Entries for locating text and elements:
◇ ◇ ◇ ◇ ◇

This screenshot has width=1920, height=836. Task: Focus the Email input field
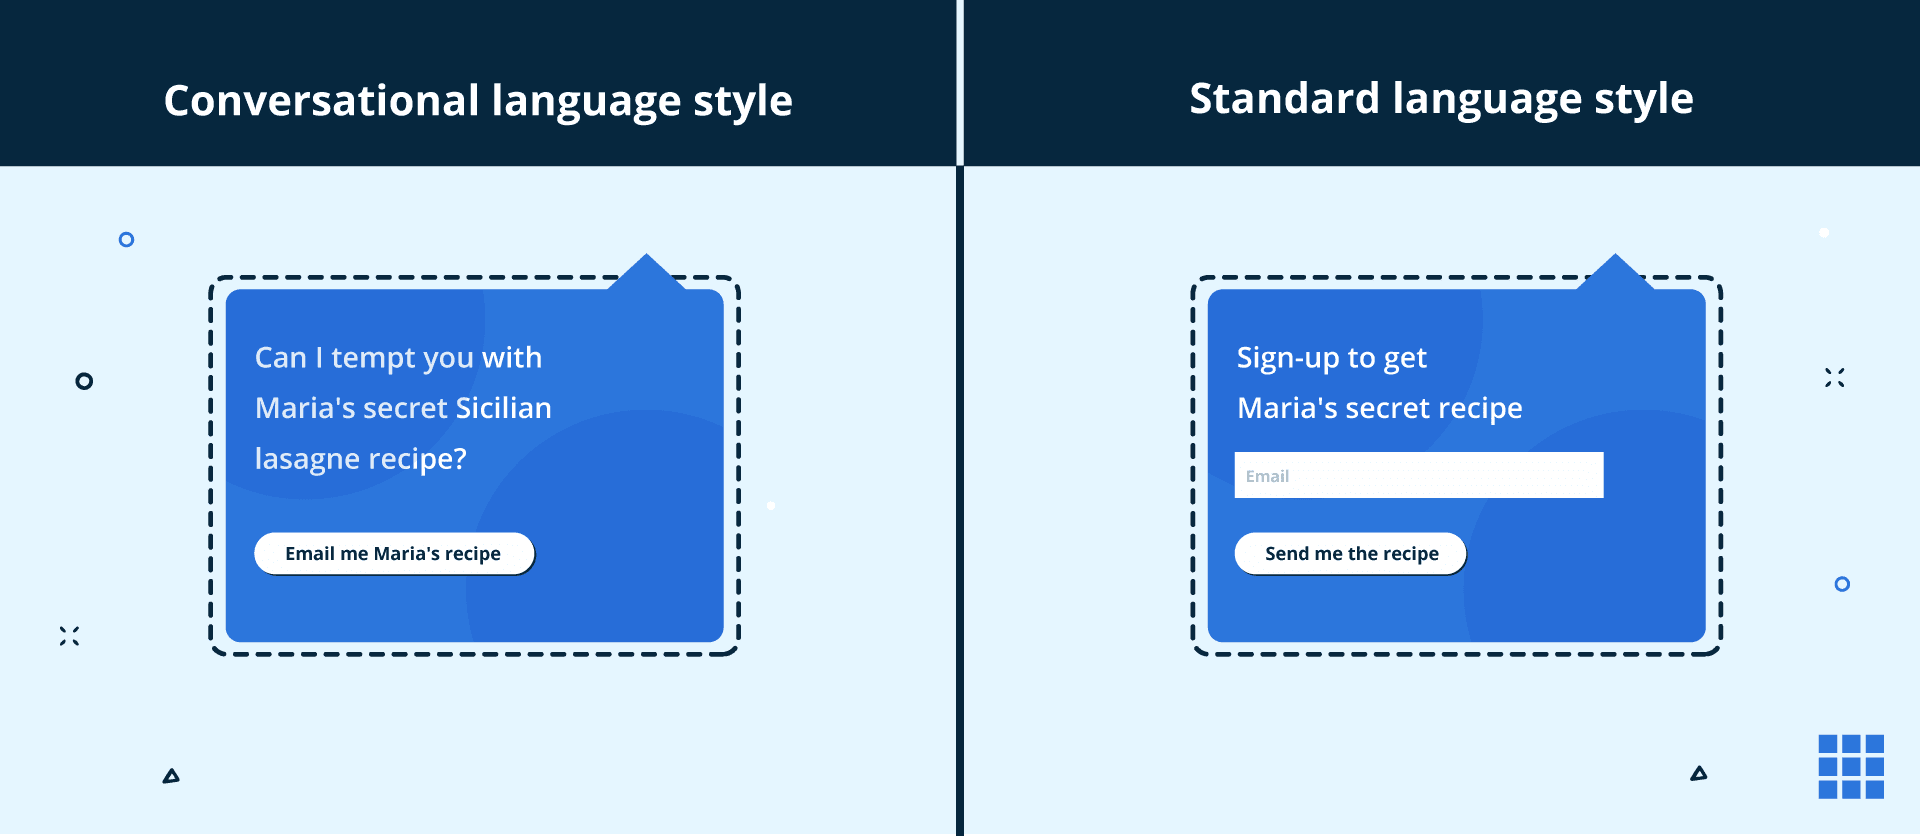[x=1418, y=475]
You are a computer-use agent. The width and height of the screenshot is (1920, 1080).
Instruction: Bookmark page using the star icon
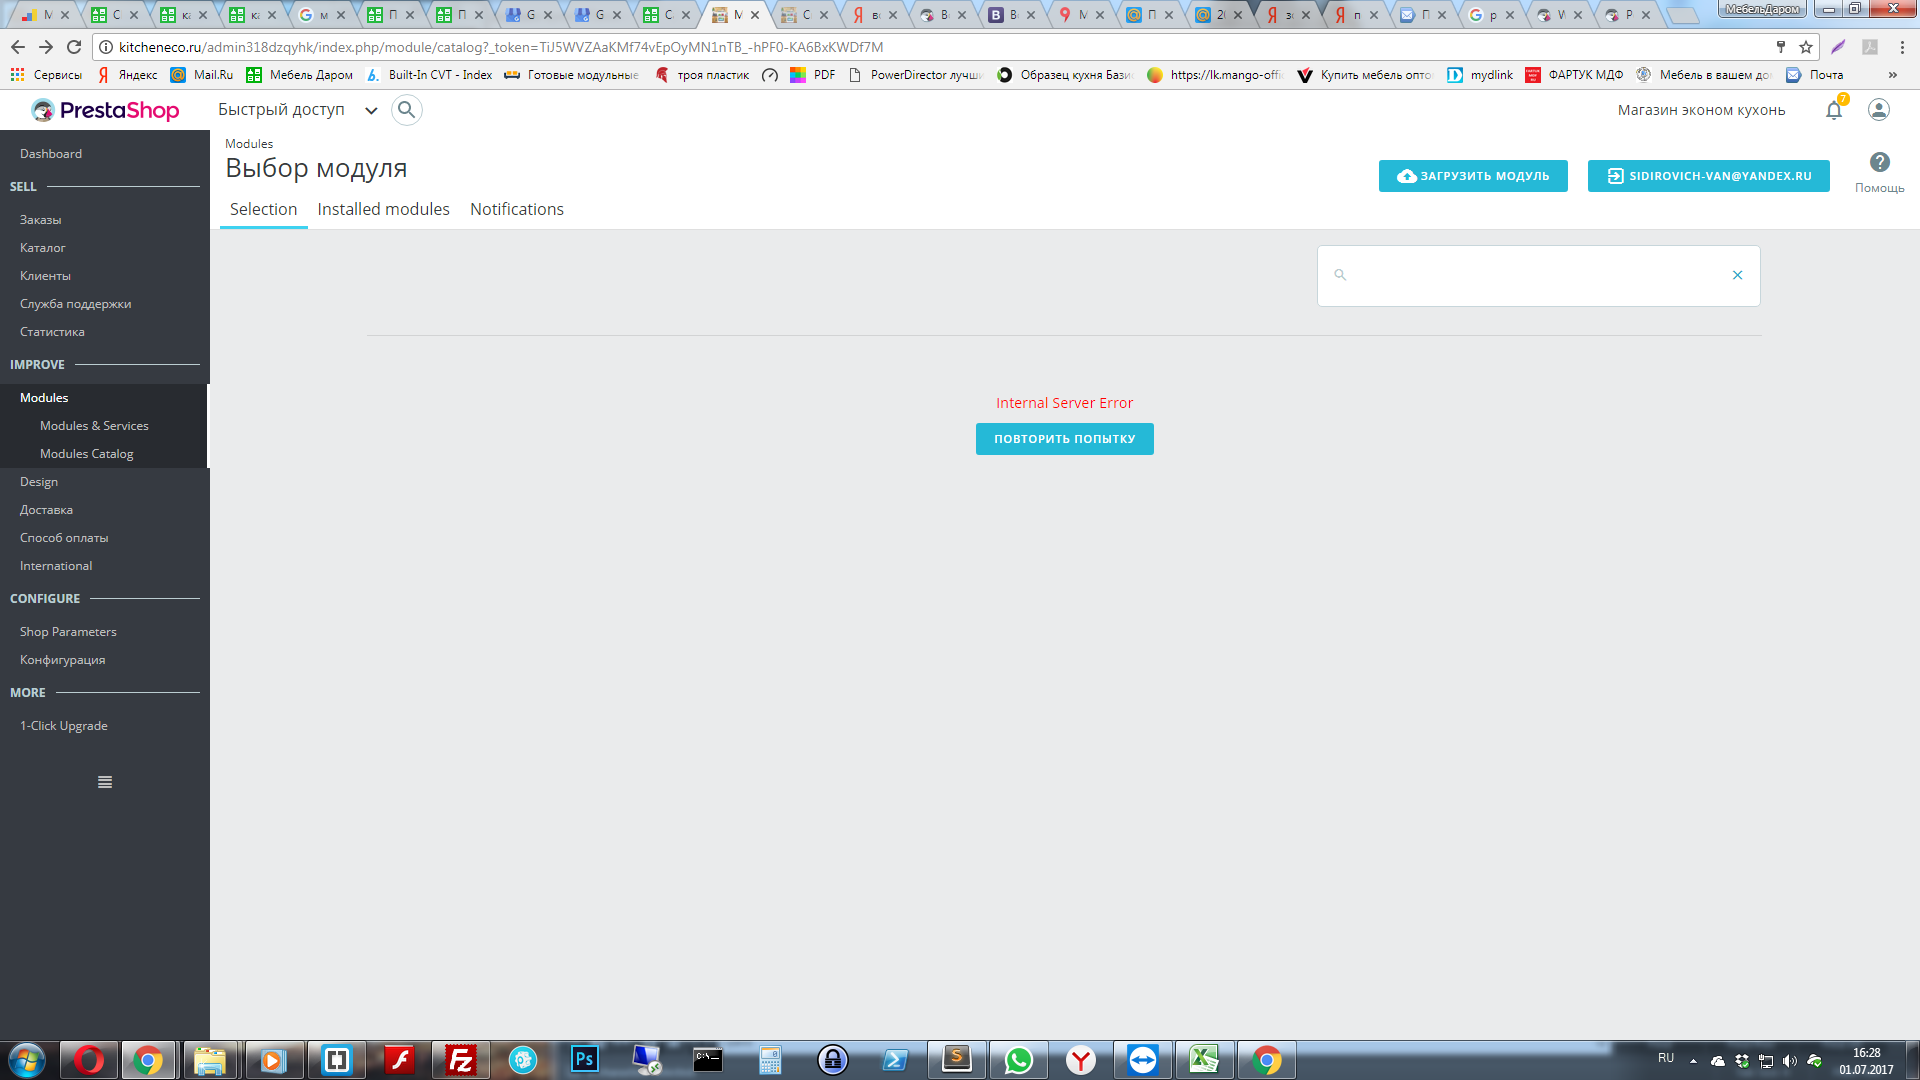pos(1806,47)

◇ ◇ ◇ ◇ ◇

▶ Aim of the task
Rewrite the lines above as a numbered list, skipping any blank lines and leaving out the pictures.

▶ Task response
1. This screenshot has width=1920, height=836. Task: Focus the Email input field
2. [x=1418, y=475]
3. You are a computer-use agent. The width and height of the screenshot is (1920, 1080).
4. Instruction: Bookmark page using the star icon
5. pos(1806,47)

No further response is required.